An international collaboration led by scientists at The University of South Australia, SA Pathology in Adelaide, and the de Duve Institute, University of Louvain, Belgium, has discovered biallelic MDFIC pathogenic variants underlying the severe lymphatic disorder, central conducting lymphatic anomaly (CCLA), in seven people from six separate families.
These findings pave the way for the development of novel therapeutics to effectively treat CCLA, a devastating lymphatic malformation, for which few effective treatments are available, the authors reported in the March 2, 2022, edition of Science Translational Medicine.
"This is the first study to identify biallelic mutations in MDFIC underlying CCLA," said study co-leader Natasha Harvey, a professor and director of the Centre for Cancer Biology at The University of South Australia and SA Pathology in Adelaide.

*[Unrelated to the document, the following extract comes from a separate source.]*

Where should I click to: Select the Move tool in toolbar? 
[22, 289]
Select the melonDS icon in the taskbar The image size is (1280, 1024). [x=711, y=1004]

Individuals with CCLA were identified by testing "hundreds of families, who had either lost pregnancies due to stillbirth or had family members affected by symptoms of lymphatic disease, including lymphedema," said Harvey.
Lymphatic vasculature development defects occurring during embryogenesis often result in fetal or perinatal death, due to the adverse impact of excessive fluid accumulation on pulmonary and cardiac development and function.
In CCLA, development and function of the large collecting lymphatic vessels is affected, with the disease presenting as chylothorax, or the accumulation of chyle, a fluid that forms during the digestion of fatty foods and is usually taken up by the lymph system, in the thoracic cavity. Other symptoms of CCLA can include pleural effusions, chylous ascites, and lymphedema.
Although pathogenic gain-of-function variants in RAS/mitogen activated protein kinase (MAPK) signaling pathway components have recently been documented in some patients with CCLA, in most cases the genetic etiology of the disorder remains unknown.
This was investigated in the present study, which was co-led by Harvey, Hamish Scott, a professor in the Centre for Cancer Biology at The University of South Australia and head of the Department of Genetics and Molecular Pathology at SA Pathology, and Miikka Vikkula, a professor of human genetics and co-director of the de Duve Institute.
The researchers identified biallelic pathogenic variants in MDFIC, the gene encoding the MyoD family inhibitor domain containing protein, in seven individuals with CCLA from six independent families.
Clinical manifestations of affected fetuses and children were found to include nonimmune hydrops fetalis (NIHF), pleural and pericardial effusions, and lymphedema.
The generation of a mouse model of human MDFIC truncation variants then revealed that homozygous mutant mice all died perinatally exhibiting chylothorax.
"All of the mice that we have generated carrying homozygous Mdfic mutations died exhibiting chylothorax, which is similar to the symptoms experienced by human CCLA patients," noted Harvey.
"Our mouse model will therefore provide a [means whereby] potential therapeutics for CCLA treatment caused by Mdfic mutations can be tested," she told BioWorld.
Examination of the lymphatic vasculature of homozygous Mdfic mutant mice showed that it was profoundly mispatterned and showed major defects in lymphatic vessel valve development.
Mechanistically, the researchers determined that MDFIC controls collective cell migration, an important early event during the formation of lymphatic vessel valves, by regulating integrin b1 activation and the interaction between lymphatic endothelial cells and their surrounding extracellular matrix.
This work therefore identifies MDFIC variants underlying human lymphatic disease and reveals an important, previously unrecognized role for MDFIC in the lymphatic vasculature.
An improved understanding of the genetic and mechanistic basis of CCLA will facilitate the development and implementation of new therapeutic approaches to effectively treat this complex and potentially devastating disease.
"Some signaling pathways that are affected in CCLA have been identified and existing drugs that target these pathways have been repurposed to treat CCLA," said Harvey.
"By investigating how MDFIC controls the growth and development of lymphatic vessels, we can identify the signaling pathways affected in patients that have CCLA as a result of MDFIC mutations.
"This will provide the opportunity to intervene in these pathways using existing drugs, or develop new therapeutic agents that target MDFIC controlled pathways."
Looking ahead, "our ultimate goal is to develop therapeutics able to effectively treat CCLA and provide better outcomes for patients," she said.
"Our identification of a genetic cause of CCLA will enable it to be better diagnosed and treated and will allow affected families to plan future healthy pregnancies." Meanwhile, "our current research is investigating the signaling pathways controlled by MDFIC in lymphatic vessels."